Relevance: Prelims: Science and technology

Why in news?

• In a new milestone in lunar exploration, NASA said that it’s Lunar Reconnaissance Orbiter (LRO) spacecraft had found evidence that the Moon’s subsurface might have greater quantities of metals such as iron and titanium than thought before.

About:

• The metallic distribution was observed by the Miniature Radio Frequency (Mini-RF) instrument aboard the LRO.

• The LRO’s Mini-RF instrument was measuring an electrical property within lunar soil in crater floors in the Moon’s northern hemisphere. The property, known as the dielectric constant, is the ratio of the electric permeability of a material to the electric permeability of a vacuum.

• The Mini-RF team observed that the level of this property increased as they surveyed larger craters, and kept rising in crater sizes up to 5 km in diameter. Beyond that size, the value of the dielectric constant levelled off.

• The finding could aid in drawing a clearer connection between Earth and the Moon.

The Moon formation hypothesis:

• The most popular theory about the Moon’s creation is that a Mars-sized protoplanet collided with newly formed Earth around 4.5 billion years ago, breaking off a piece of our planet that went on to become its satellite.

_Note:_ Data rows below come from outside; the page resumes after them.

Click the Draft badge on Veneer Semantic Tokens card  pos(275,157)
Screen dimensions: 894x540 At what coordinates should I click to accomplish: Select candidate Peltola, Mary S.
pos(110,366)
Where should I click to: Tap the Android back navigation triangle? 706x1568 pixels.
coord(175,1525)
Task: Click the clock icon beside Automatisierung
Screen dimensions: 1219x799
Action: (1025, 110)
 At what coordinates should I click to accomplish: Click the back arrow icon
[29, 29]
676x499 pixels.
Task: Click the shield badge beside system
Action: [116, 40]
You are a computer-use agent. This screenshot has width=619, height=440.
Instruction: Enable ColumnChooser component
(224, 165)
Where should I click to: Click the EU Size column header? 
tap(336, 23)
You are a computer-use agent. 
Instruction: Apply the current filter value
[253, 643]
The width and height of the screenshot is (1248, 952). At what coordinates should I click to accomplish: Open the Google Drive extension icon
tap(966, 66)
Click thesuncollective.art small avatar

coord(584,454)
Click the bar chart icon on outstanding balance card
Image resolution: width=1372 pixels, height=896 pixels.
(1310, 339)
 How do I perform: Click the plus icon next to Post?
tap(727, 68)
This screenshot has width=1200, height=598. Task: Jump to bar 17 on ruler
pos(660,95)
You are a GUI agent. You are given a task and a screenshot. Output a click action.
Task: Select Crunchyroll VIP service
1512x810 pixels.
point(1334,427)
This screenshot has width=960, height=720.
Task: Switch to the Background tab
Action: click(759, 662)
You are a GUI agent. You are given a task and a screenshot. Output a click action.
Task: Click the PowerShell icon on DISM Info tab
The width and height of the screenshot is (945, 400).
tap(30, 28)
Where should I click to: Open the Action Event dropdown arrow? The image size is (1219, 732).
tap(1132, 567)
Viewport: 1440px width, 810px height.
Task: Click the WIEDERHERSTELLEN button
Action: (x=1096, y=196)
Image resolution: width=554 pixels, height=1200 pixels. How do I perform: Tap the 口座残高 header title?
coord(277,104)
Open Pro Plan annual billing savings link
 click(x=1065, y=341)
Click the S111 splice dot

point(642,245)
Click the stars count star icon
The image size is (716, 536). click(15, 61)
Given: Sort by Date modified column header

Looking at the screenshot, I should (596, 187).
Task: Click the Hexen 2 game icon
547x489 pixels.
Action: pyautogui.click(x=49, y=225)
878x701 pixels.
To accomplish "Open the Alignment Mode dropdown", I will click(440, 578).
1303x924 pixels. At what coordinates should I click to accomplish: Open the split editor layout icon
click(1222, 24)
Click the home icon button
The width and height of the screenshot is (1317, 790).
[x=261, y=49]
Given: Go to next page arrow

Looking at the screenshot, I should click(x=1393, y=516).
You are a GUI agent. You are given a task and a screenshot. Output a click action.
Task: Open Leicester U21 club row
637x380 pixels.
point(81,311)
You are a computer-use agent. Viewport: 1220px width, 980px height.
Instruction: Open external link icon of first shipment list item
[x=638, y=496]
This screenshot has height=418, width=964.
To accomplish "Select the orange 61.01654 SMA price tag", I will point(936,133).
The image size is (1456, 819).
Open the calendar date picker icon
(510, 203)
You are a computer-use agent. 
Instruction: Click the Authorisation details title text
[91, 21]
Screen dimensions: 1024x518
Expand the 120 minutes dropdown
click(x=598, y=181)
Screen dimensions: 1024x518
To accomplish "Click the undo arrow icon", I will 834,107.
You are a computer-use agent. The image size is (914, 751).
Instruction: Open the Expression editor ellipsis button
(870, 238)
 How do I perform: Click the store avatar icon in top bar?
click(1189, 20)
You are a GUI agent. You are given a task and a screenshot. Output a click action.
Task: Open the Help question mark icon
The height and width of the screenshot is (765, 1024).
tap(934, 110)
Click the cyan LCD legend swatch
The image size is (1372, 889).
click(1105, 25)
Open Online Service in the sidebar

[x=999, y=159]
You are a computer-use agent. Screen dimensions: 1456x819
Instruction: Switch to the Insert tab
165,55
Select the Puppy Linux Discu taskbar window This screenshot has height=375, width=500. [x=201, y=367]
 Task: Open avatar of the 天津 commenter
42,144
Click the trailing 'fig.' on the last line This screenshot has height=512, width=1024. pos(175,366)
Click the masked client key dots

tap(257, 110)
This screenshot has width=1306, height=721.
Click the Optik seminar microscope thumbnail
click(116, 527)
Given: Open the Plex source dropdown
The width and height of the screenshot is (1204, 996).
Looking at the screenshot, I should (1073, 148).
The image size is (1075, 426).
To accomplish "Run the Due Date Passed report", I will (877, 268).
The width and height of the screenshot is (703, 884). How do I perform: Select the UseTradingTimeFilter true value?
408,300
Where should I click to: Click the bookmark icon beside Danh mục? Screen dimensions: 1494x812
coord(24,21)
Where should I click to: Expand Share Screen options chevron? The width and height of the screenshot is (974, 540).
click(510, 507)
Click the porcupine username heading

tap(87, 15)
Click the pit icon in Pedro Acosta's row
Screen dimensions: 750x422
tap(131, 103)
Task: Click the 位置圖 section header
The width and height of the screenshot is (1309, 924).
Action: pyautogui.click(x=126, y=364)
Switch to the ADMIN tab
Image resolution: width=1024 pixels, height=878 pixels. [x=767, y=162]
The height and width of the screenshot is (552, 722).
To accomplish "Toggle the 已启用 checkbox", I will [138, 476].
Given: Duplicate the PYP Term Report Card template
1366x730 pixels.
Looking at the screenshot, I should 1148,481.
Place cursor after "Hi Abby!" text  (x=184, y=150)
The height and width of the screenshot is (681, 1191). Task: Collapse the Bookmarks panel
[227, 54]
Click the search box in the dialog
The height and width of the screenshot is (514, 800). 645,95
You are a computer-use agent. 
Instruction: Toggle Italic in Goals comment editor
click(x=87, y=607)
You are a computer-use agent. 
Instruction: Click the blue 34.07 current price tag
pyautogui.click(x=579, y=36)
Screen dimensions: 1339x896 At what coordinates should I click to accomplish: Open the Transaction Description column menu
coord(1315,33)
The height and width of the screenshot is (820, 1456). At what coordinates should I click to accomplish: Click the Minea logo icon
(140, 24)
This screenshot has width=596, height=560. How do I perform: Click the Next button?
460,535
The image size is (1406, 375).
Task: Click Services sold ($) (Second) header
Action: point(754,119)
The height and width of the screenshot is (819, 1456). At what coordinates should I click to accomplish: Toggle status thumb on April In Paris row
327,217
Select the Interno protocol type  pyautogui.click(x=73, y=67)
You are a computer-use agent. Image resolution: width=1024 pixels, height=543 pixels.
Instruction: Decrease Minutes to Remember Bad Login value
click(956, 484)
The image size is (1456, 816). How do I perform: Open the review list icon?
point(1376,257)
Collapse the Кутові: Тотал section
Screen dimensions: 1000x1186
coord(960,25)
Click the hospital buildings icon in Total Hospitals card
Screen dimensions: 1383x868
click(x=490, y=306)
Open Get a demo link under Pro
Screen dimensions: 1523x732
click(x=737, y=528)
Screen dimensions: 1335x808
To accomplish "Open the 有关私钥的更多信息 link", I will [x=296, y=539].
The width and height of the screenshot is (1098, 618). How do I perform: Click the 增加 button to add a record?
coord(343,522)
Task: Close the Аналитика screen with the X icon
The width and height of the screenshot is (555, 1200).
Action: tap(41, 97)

• The hypothesis is also backed by substantial evidence, such as the close resemblance between the Moon’s bulk chemical composition with that of Earth.

• It is also known that Earth’s crust has lesser amounts of iron oxide than the Moon– a finding that scientists have been trying to explain. Now, the new discovery of even greater quantities of metal on the Moon makes their job even more difficult.